# saunas for weight loss?



## insert10p (Jan 1, 2011)

are saunas any good for helping

with weight loss?


----------



## gojo (Mar 17, 2011)

No, that's a fallacy.

All it does - at best - is make you temporarily lose a miniscule weight in sweat, which you will then immediately put back on when you emerge from it parched and drink half a gallon of water!

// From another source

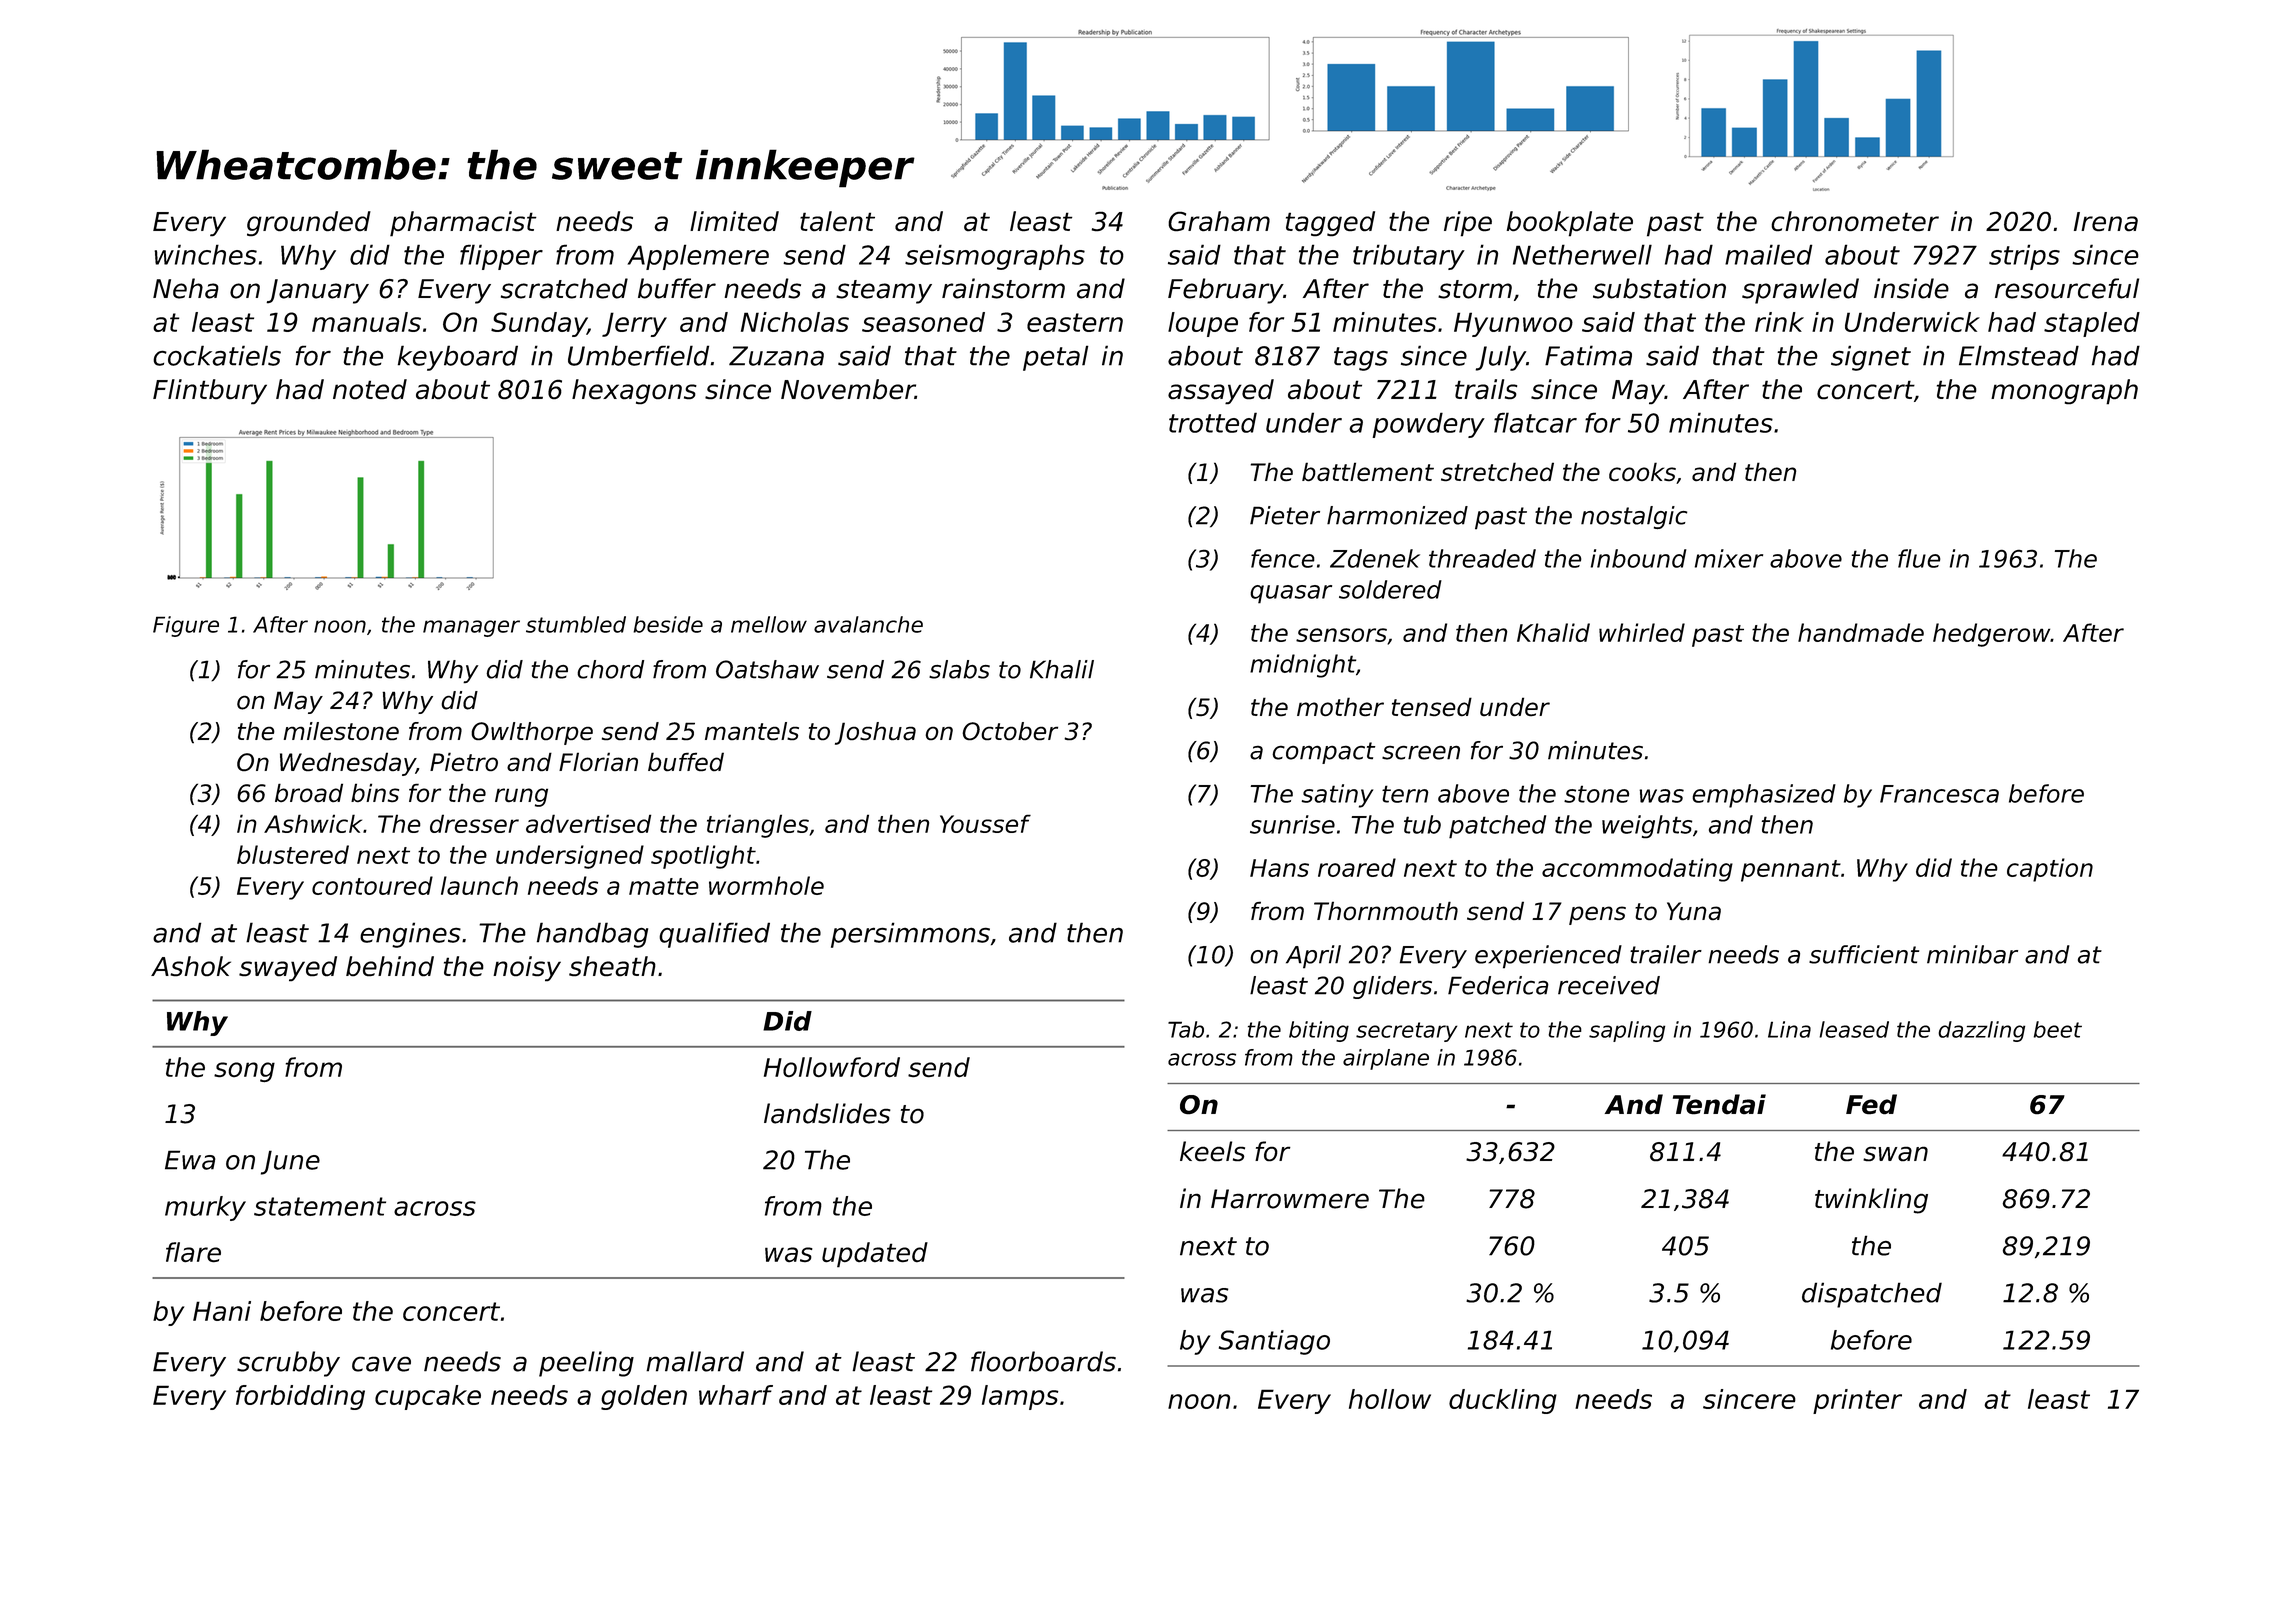  Describe the element at coordinates (1871, 1201) in the document. I see `twinkling` at that location.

I personally do find them very good for muscle relaxation after a workout though.


----------



## arekwhite (Jul 29, 2011)

Weight gain is the problem of most people in the world. there are several ways to lose the weight. exercise is the best way to lose the weight and you have avoid the fatty foods and start to eat the vegetable it will help you to keep your health and weight maintained...


----------



## aka (Jun 25, 2010)

there are a couple of shredded guys at my gym that they seem to think they are lean bcos of the sauna after every workout,,,,,,,,,,,,,, but I think that's BS


----------



## The Trixsta (Sep 6, 2009)

akalatengo said:


> there are a couple of shredded guys at my gym that they seem to think they are lean bcos of the sauna after every workout,,,,,,,,,,,,,, but I think that's BS


Second that


----------



## The Trixsta (Sep 6, 2009)

marksmith said:


> Saunas have been a popular tool for relaxation for a very long time. When saunas were first introduced, they were used primarily for relaxation of muscles and relieving the stress and tension that build up throughout life. As saunas became more and more popular and widespread, the people who used them regularly began to notice some very desirable side effects. Specifically, people began noticing weight loss as a result of using saunas.The sauna helps you get rid of this extra salt and thereby gets you rid of the water weight that you have gained. If you want to maintain the weight loss you enjoy from visiting the sauna, you need to keep salt consumption to a minimum in your diet.
> 
> Thanks


Nice copy and paste job LOL

I believe that came from here lol http://ezinearticles.com/?Do-Saunas-Help-With-Weight-Loss?&id=613099 :doh:


----------